What goes on the Web, stays on the Web. But should it? The rise of the search engine, along with Google’s mission to organize the world’s information, has led to a fervor to index all that can be indexed. From the average searcher’s perspective, more content is better, spawning firms that aim to create searchable repositories of content, such as Youtube and Flickr, which are then indexed by the engines. In a twist of irony, the rapid growth of content sharing also has created a second market that aims for content privacy, where perhaps not all that is stored on the Web need be visible to everyone, or perpetually, for that matter.

Last week, I had the opportunity to speak to founding partners of two firms that represent the opposing ends of the content sharing continuum. In the “easy for everyone and anyone to find” corner sits Trip Adler, a founder of Scribd.com. His firm allows people to publish documents online, adding in the metadata required to be rapidly indexed. In the “discrete sharing” corner sits Sam Lessin, a co-founder of Drop.io, a place to privately share content with others, minus the search engines. His firm’s Web site states, “Most people don’t want their stuff just chilling out on the Internet for all of eternity.”

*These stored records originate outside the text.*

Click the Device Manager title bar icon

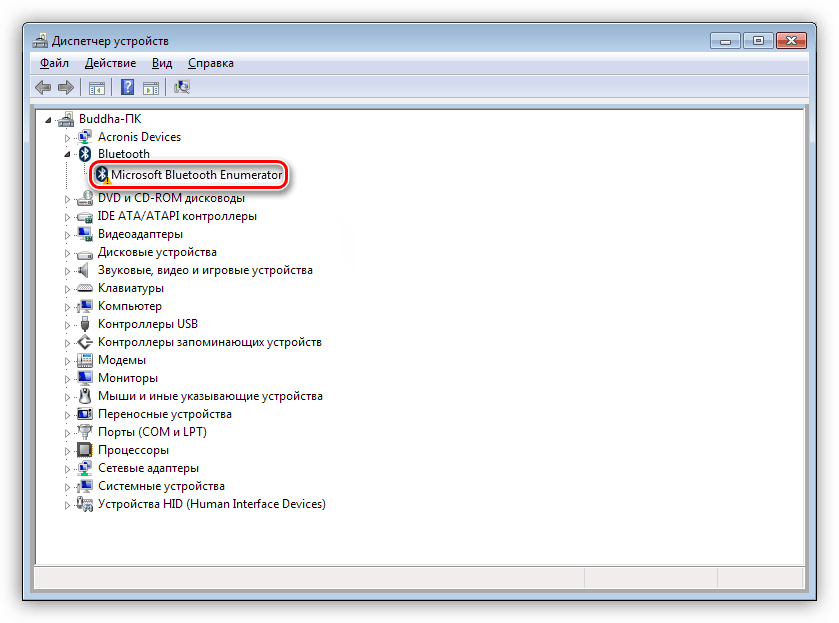(39, 41)
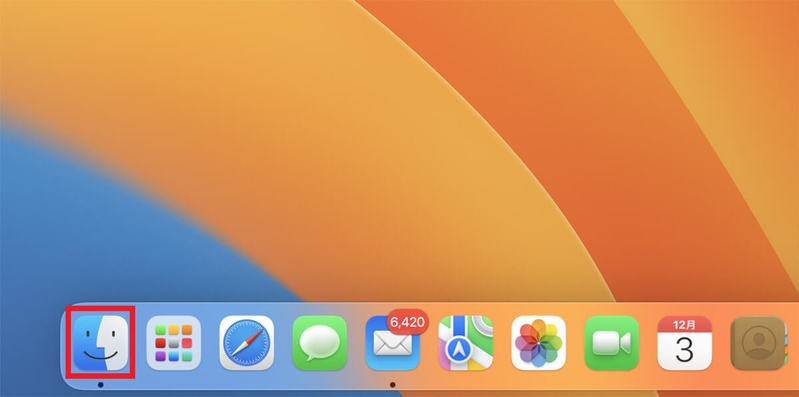
Task: Click the running indicator dot under Mail
Action: coord(392,385)
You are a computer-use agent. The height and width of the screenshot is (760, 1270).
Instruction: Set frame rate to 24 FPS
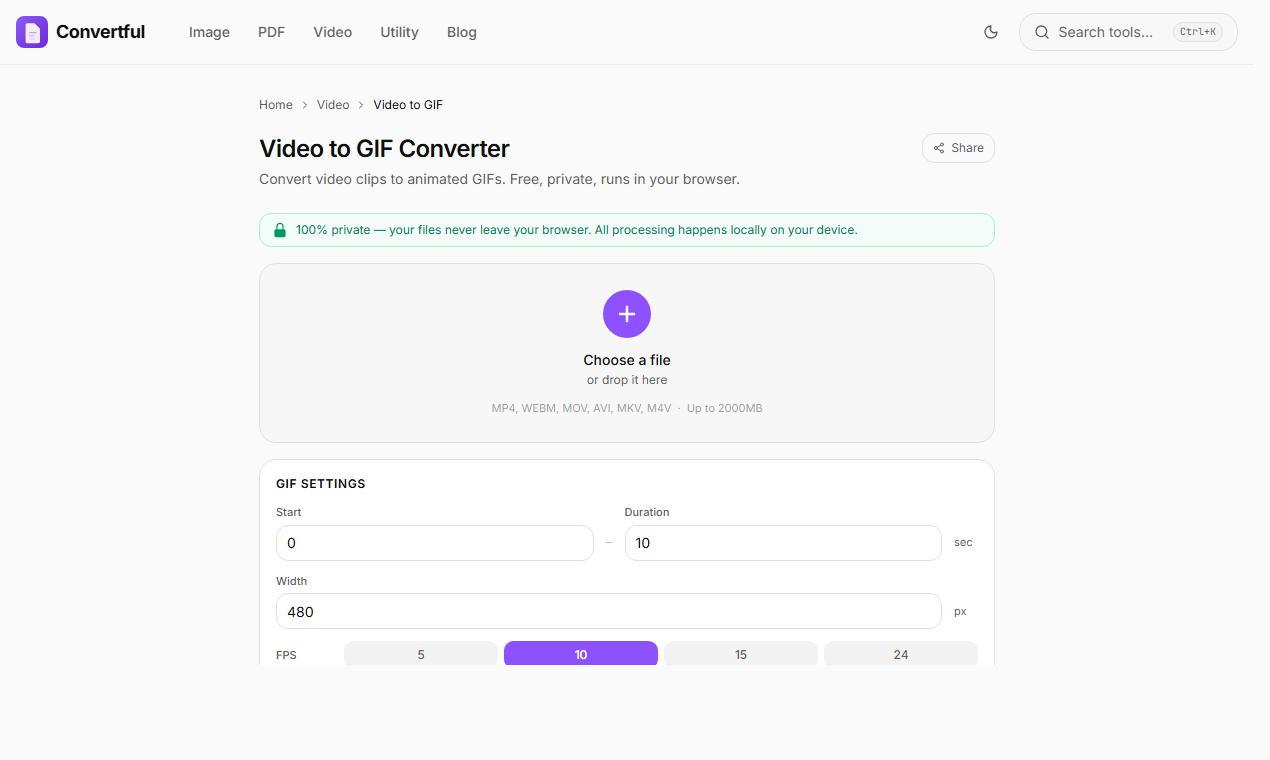(x=901, y=654)
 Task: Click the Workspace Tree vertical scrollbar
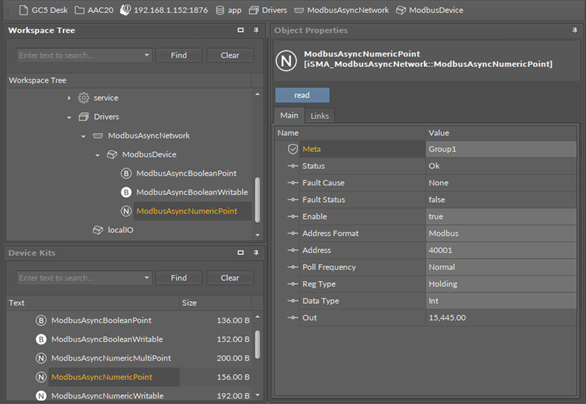pos(257,200)
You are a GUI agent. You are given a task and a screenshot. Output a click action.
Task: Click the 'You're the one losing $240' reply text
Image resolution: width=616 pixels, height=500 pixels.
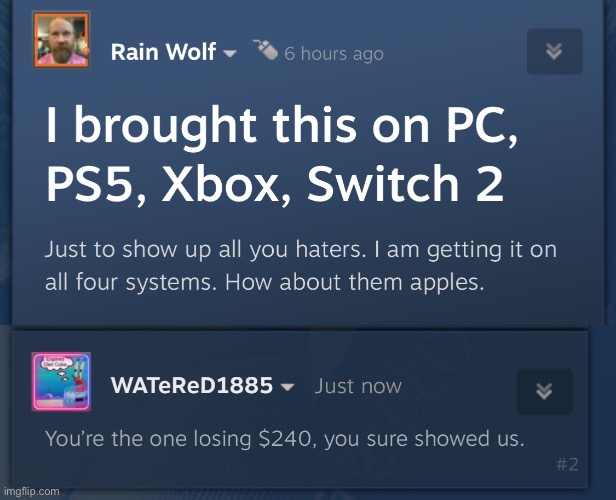point(285,439)
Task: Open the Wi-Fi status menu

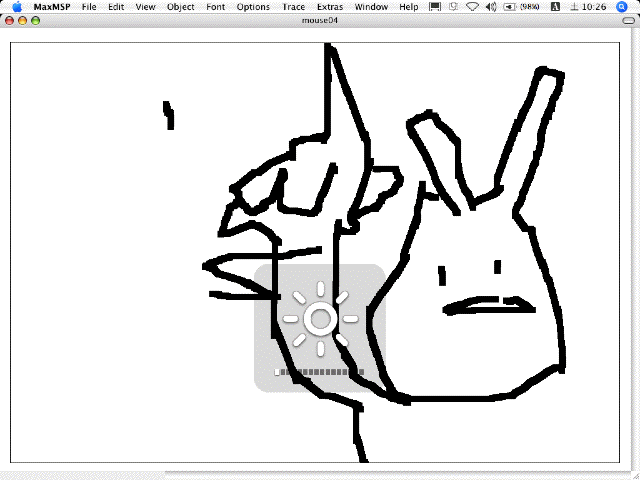Action: [x=472, y=7]
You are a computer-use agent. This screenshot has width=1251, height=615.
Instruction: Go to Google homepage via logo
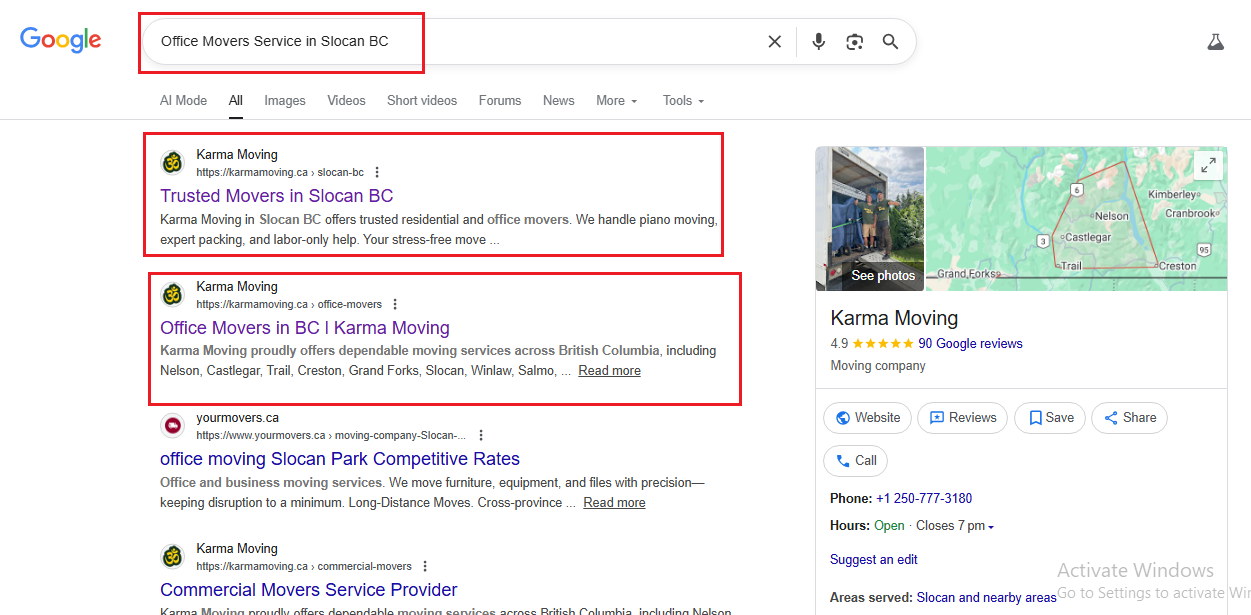[61, 40]
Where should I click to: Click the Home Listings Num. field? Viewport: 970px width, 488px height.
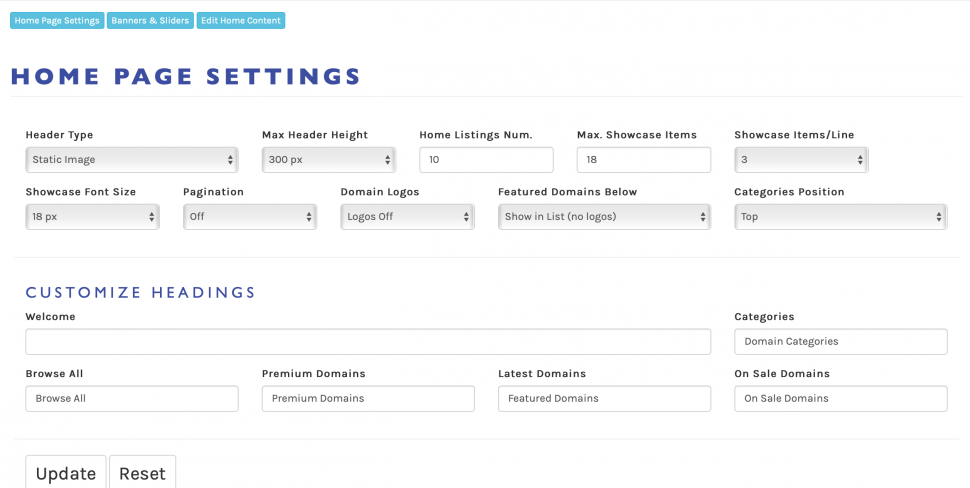click(486, 160)
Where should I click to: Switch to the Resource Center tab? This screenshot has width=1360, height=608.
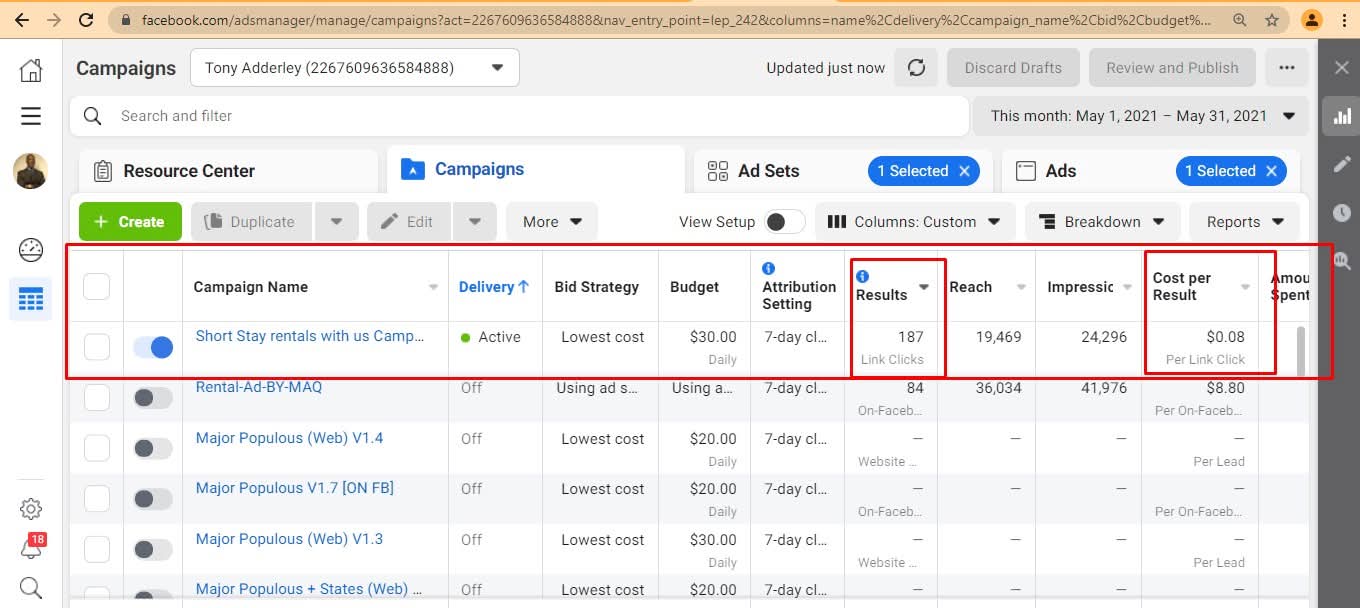pyautogui.click(x=189, y=171)
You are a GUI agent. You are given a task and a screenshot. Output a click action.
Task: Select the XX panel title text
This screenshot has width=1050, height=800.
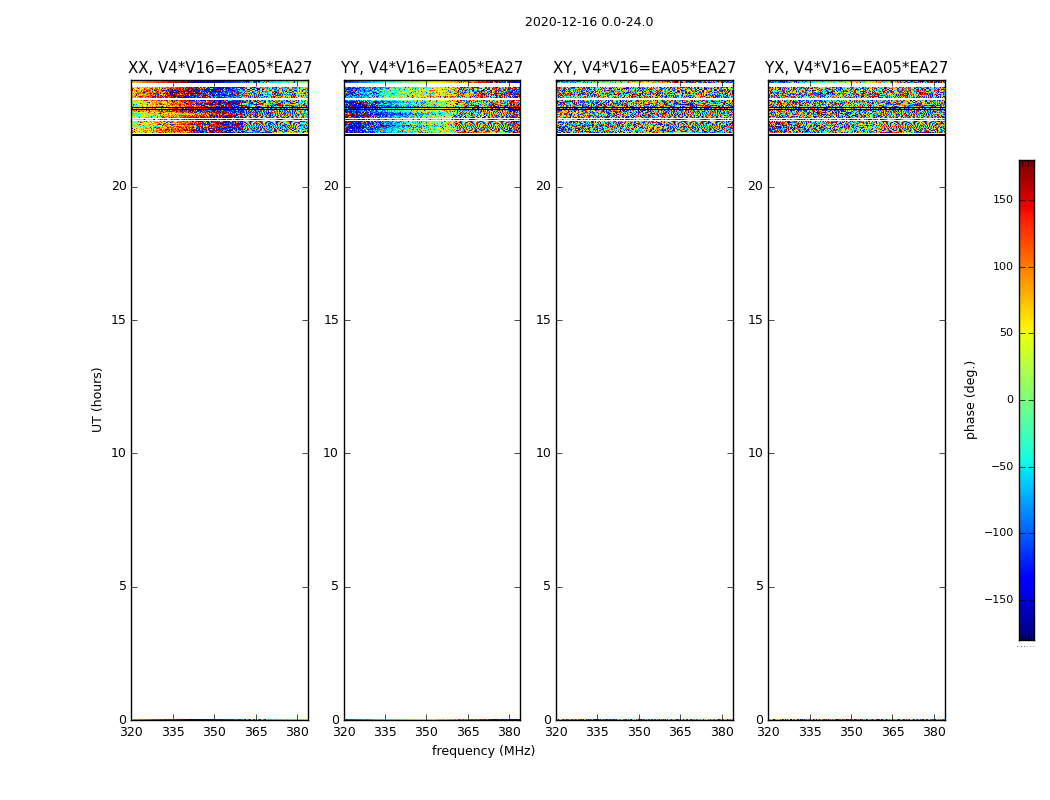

While their missions might seem competitive, these two men share more in common than one might expect. For starters, they both have a vast knowledge of how search engines work, and how exactly content ends up online. Second, they feel there is a place and time for each other’s functionality. There are certainly pieces of information that are much better shared in privacy, as there is content that should be shared for the greater good of humanity. Third, each firm has successfully raised venture funding, Scribd scoring $3.5 million and Drop.io $1.2 million. Lastly, Adler and Lessin both attended Harvard in the same class as Facebook’s Mark Zuckerberg. (What exactly did the cafeteria serve that year?)

If you have never heard of Scribd, here’s an interesting fact: Adler reports that his site currently handles about four billion words, which is 1 billion more than Wikipedia. The site came to be when he and some fellow students were frustrated that there was no means of easily converting everything that sat on their hard drives into spider-friendly content on the Web. Scribd is to the PDF what YouTube is to video. To boot, the firm has brought sophisticated Web analytics to the masses, allowing users to view how many times their content has been crawled or viewed.

Lessin and Drop.io enjoy these very same Web metrics with a privacy bent. Wouldn’t everyone like to be assured that their online content had not been compromised? With privacy at the core of Drop.io’s service model, users can remain completely anonymous when they create a “drop” of content to share via unique URLs. There’s no sign up, e-mail request, or user account in the traditional sense. In the face of the Web 2.0 content free-for-all, Lessin feels strongly that privacy will only gain in importance, with the user determining how private content should be. Ultimately, the default will shift from “share with everyone” to “keep this private.”

Which raises a last and timely question: What effect, if any, will Google’s online storage service have on both Scribd and Drop.io? Like water off a duck’s back, both confidently responded “none at all.”